Best of luck, Astra!
Fly, fly my pretties!
The UK's SaxaVord spaceport has agreed a deal with Astra Space to launch satellites from the Unst facility from 2023. Unst in Shetland, scotland Isle of Unst, Shetlands, Scotland The ambitious plans are subject to agreements, approvals, and the site actually being built (consent for that from the Shetland Islands Council …
All other things being equal, the closer you are to the equator the more flexibility you have. The major issue with accessing high inclination orbits from certain launch sites closer to the equator is having to fly over populated areas, or rather those populated areas (rightly) objecting to being flown over (...and having failed or spent rocket stages land on them). Launching due north from Vandenberg or The Cape would be difficult, for example, hence the need for indirect launch profiles from those locations, or alternative launch sites in less populated areas. The fact that population density tends to decrease the closer you get to the poles is a handy coincidence.
My (limited) understanding is that changing angle of orbit takes a lot of extra fuel fuel.
If you launch from the equator and want an equatorial orbit, all is fine and you can take advantage of the Earth's rotation. However, for any other orbit, you have to add an angle to transition from LEO to the final orbit and that is really expensive on fuel.
Starting from a latitude closer to the final orbit saves more fuel than you lose in take off...
(There are probably a lot of calculations involved - this is space after all!)
A plane change does cost fuel. But you launch and boost into the direction of your plane, regardless of where you are, you avoid a launch on one plane and changing to another. A high latitude launch is for high inclination orbits as it loses the advantage of being launched to the East to gain from the Earth rotation. It seems stupid to restrict launch sites to high inclination orbits only just for the sake of being able to launch from sovereign territory. There must be places available near the equator with an unpopulated north and eastern downrange that would be a better launch site.

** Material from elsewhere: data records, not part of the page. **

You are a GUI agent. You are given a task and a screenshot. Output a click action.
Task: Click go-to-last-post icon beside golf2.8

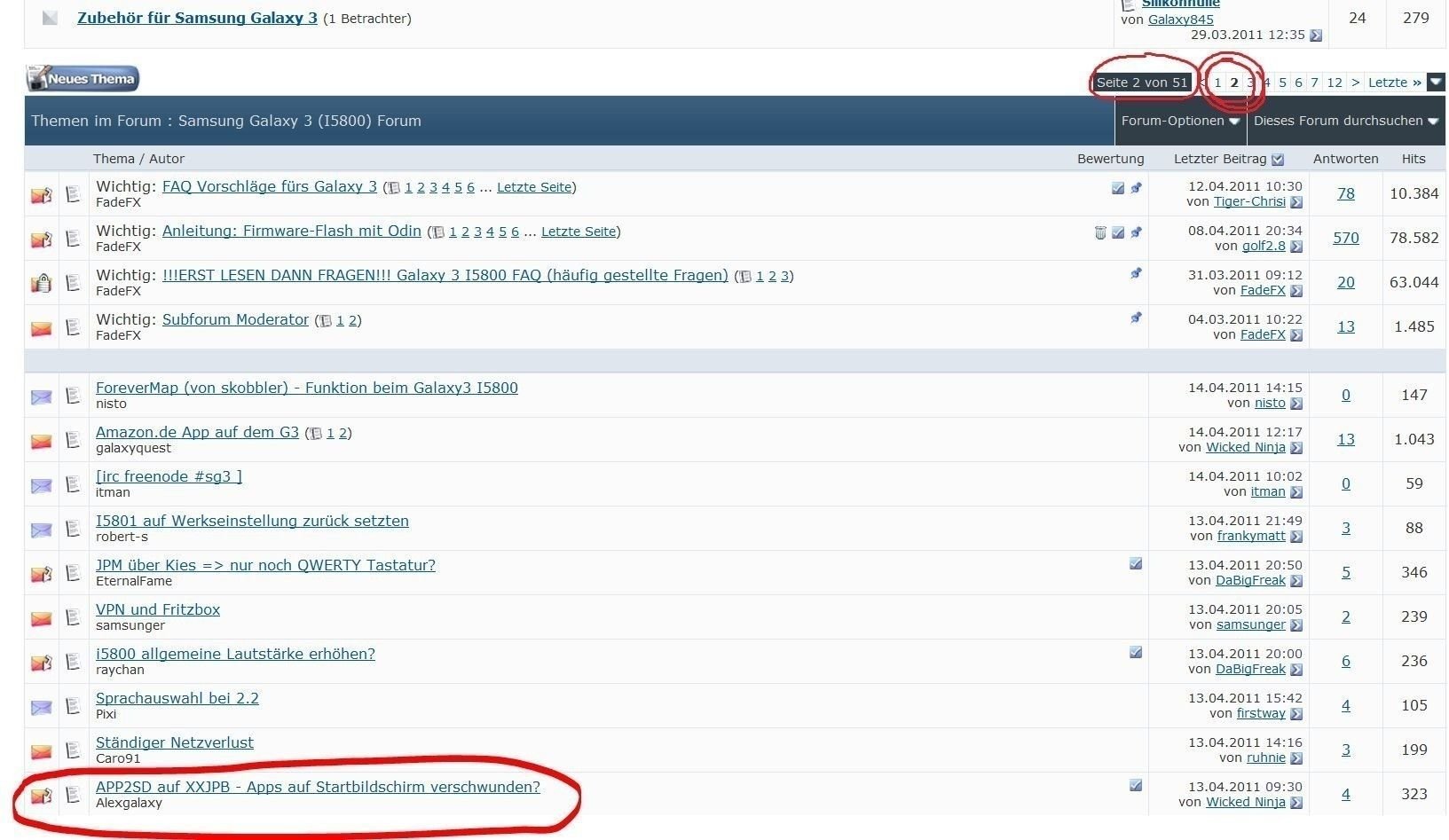[1296, 247]
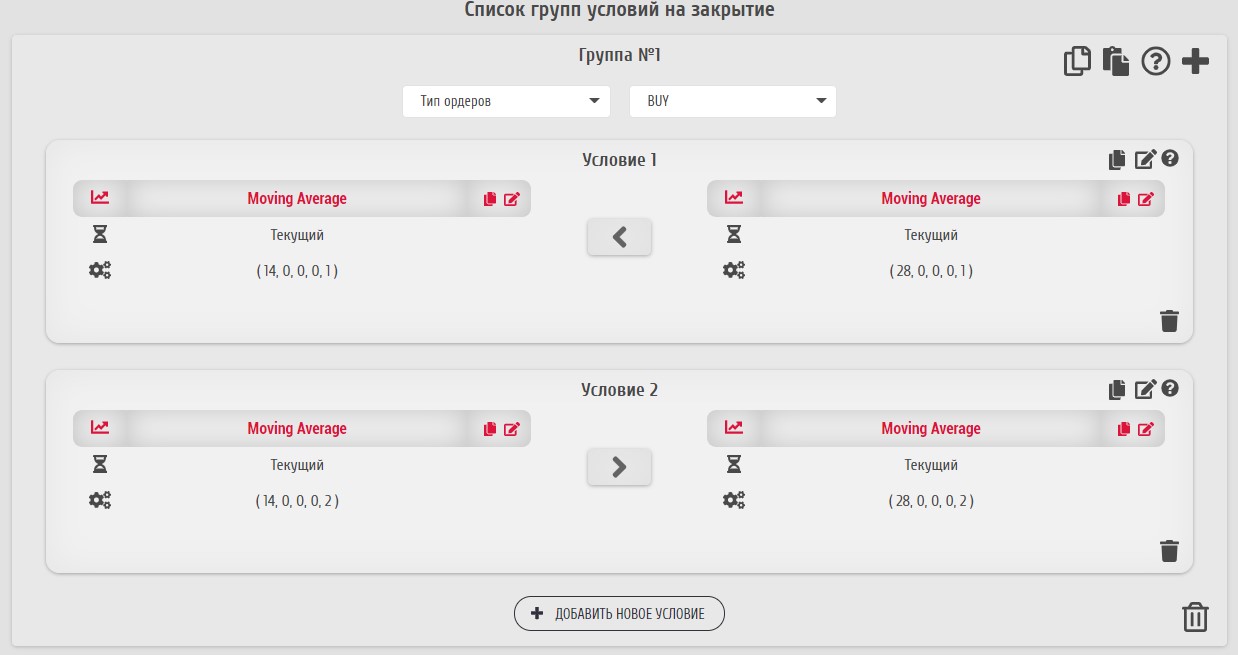Viewport: 1238px width, 655px height.
Task: Click left Moving Average header in Условие 1
Action: 297,199
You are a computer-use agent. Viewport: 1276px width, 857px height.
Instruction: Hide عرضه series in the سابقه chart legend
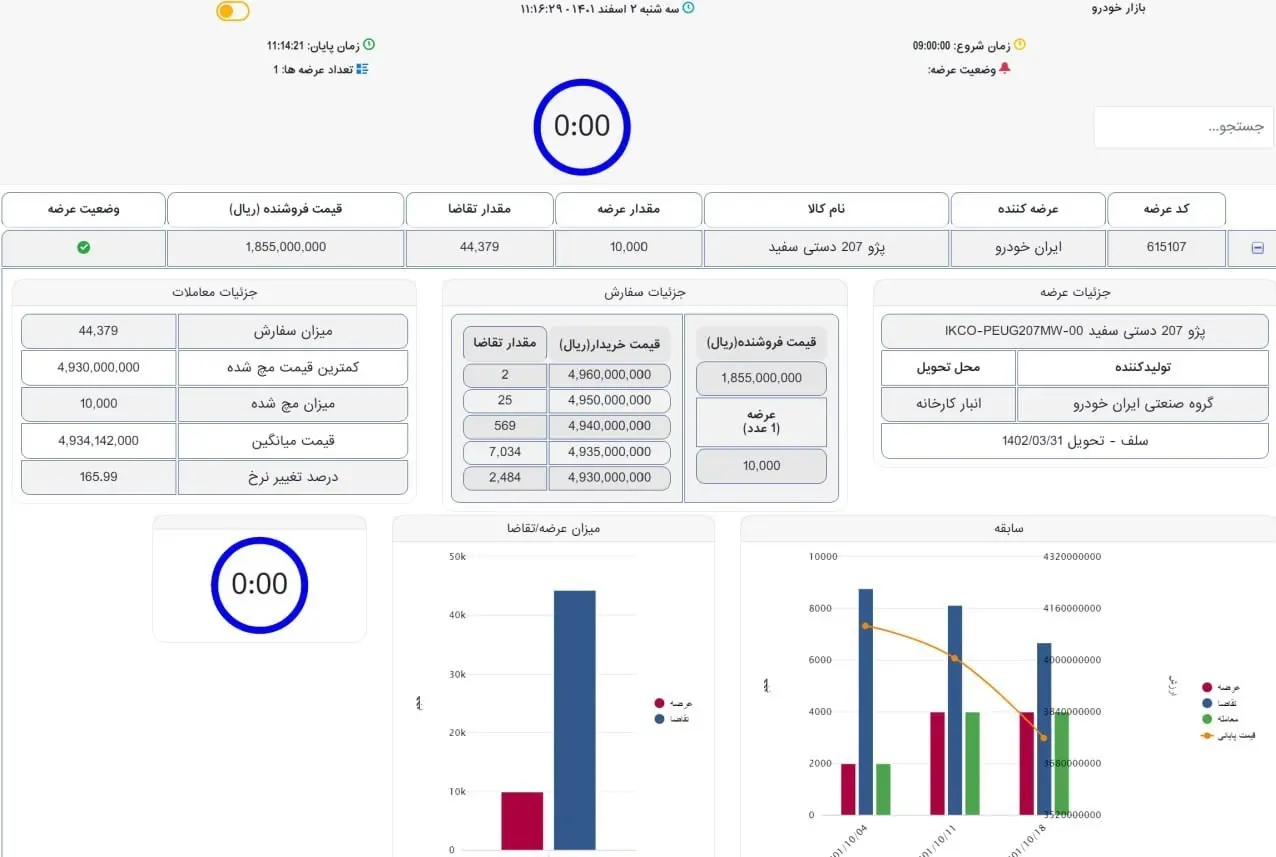[1207, 687]
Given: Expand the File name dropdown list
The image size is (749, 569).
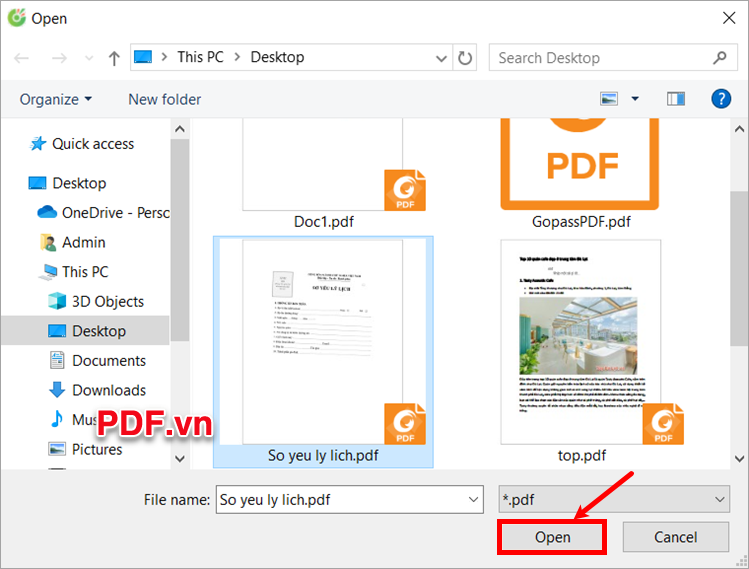Looking at the screenshot, I should pyautogui.click(x=472, y=499).
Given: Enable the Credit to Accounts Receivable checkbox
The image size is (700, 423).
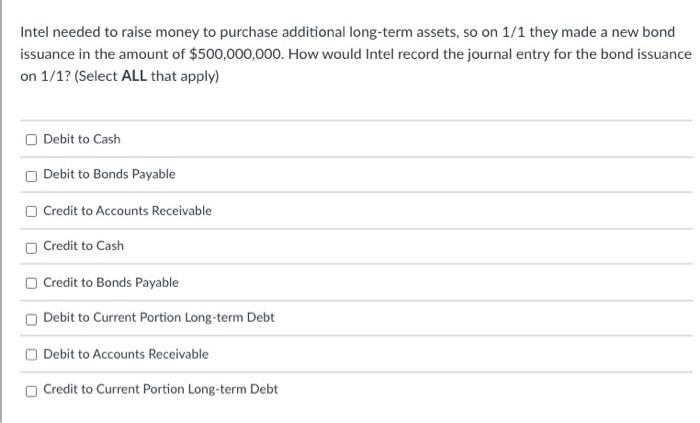Looking at the screenshot, I should point(32,211).
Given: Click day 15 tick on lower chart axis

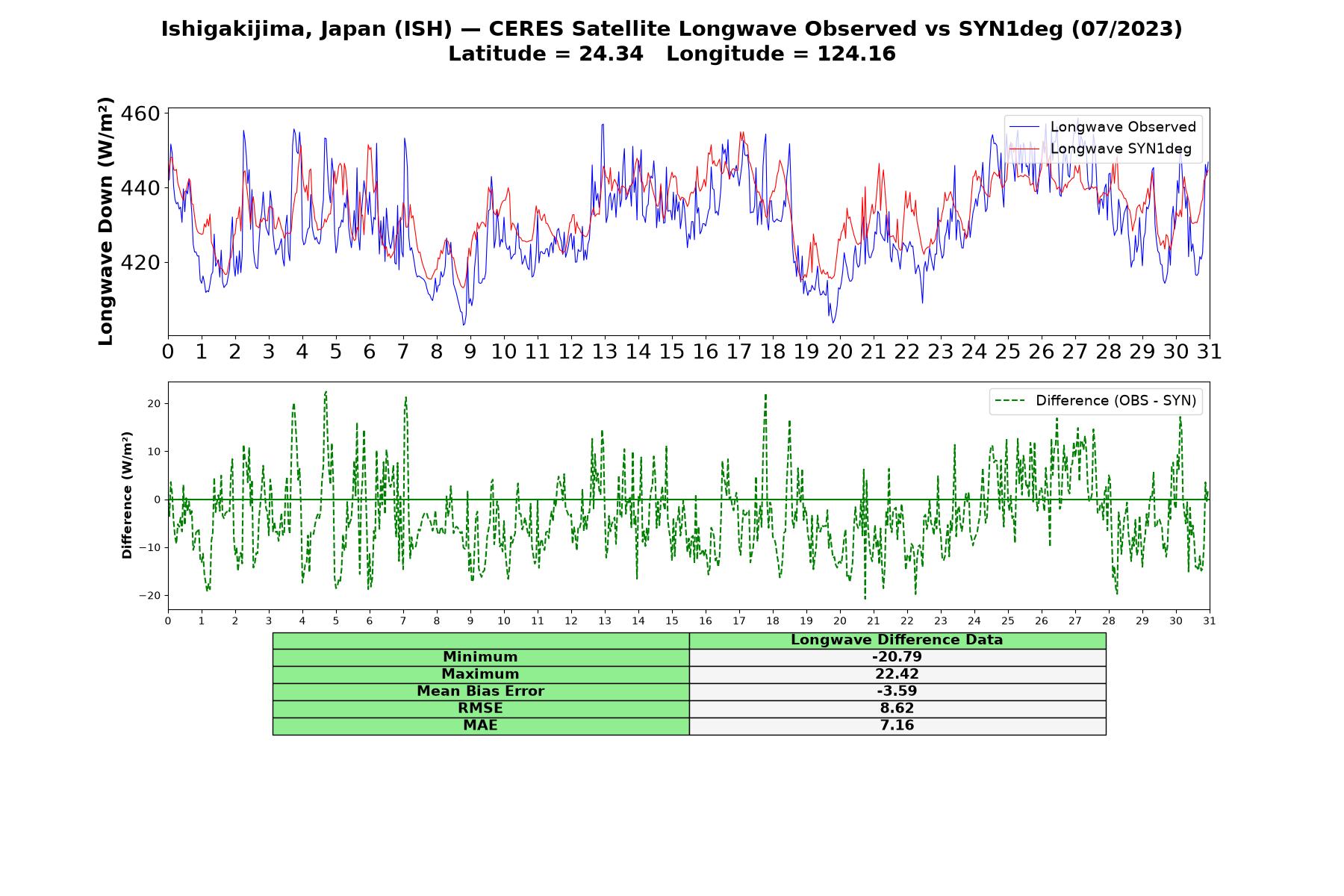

1) Whales. If you fly into Shetland then you always see susans of whales. If we ever hope to get whales into space then we need to launch from their locale. Why do we need whales in space? I dunno, ask Douglas Adams, ask Star Trek IV, ask Iain M. Banks..And if you are launching a whale then jet fuel and latitude is not such an issue
2) Rocket fuel is so explosive that Trident missiles aren't allowed anywhere near Plymouth - they have to be unloaded before going into Devonport and not because of the nukes. It's a bit of a risk to the local population, hence Shetland.
I flew up to Shetland about thirty times in one job. Always saw whales around the coast from the air. And one thing made me laugh, even on a bright blue day everywhere else there was a grey cloud above the islands. I dunno which god they annoyed.